» **Exercise instructions**:
Nothing but the lines from the one with "The height and" through the end of the data should be set down, each exactly as written, and no picture should be included.

» **Exercise material**:
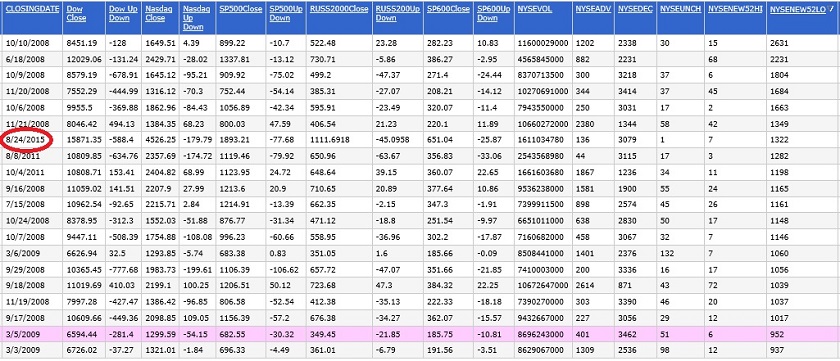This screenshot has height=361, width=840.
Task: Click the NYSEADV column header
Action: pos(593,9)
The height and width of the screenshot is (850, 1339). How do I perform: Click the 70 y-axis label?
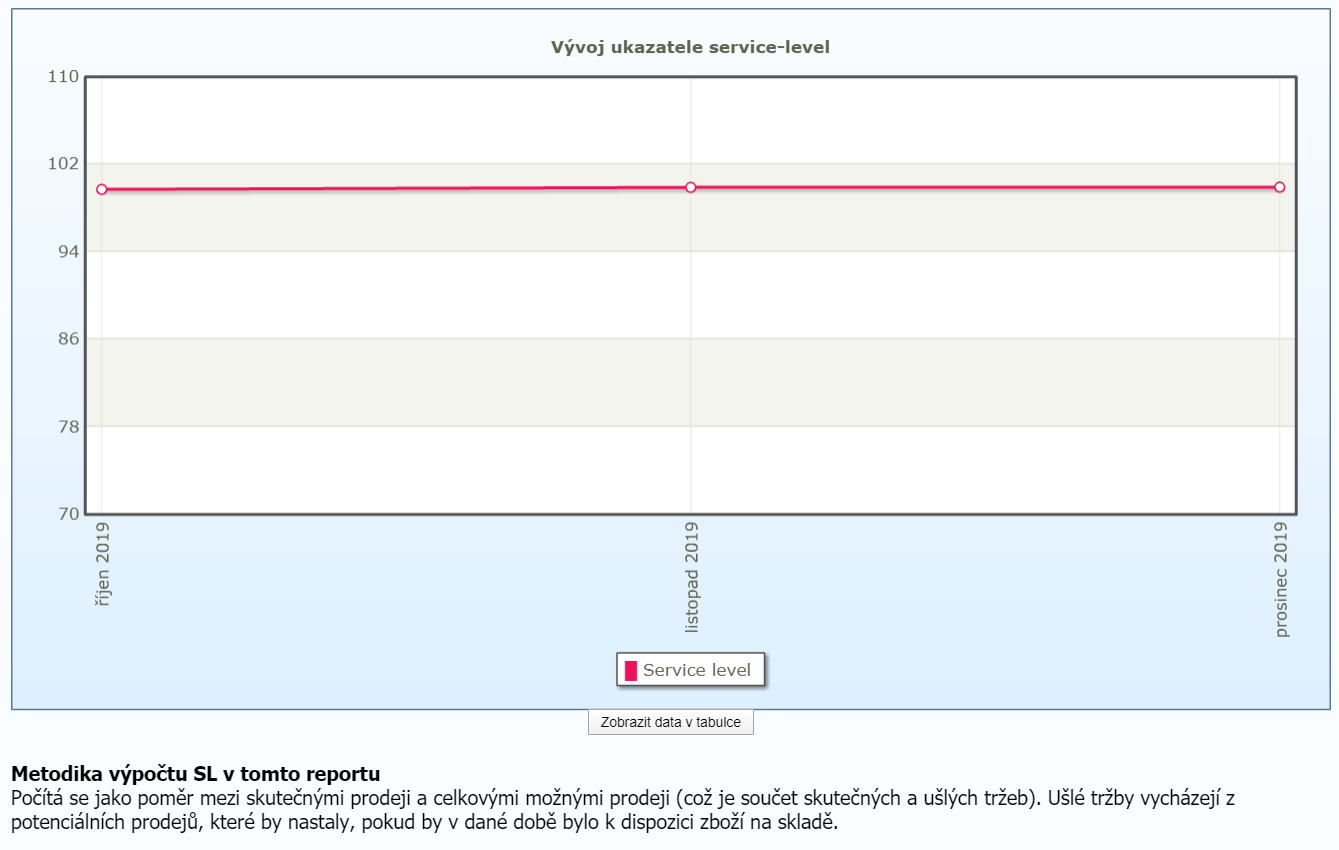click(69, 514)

» **Expected answer**:
The height and width of the screenshot is (850, 1339). How do I perform: Click the 70 y-axis label?
click(69, 514)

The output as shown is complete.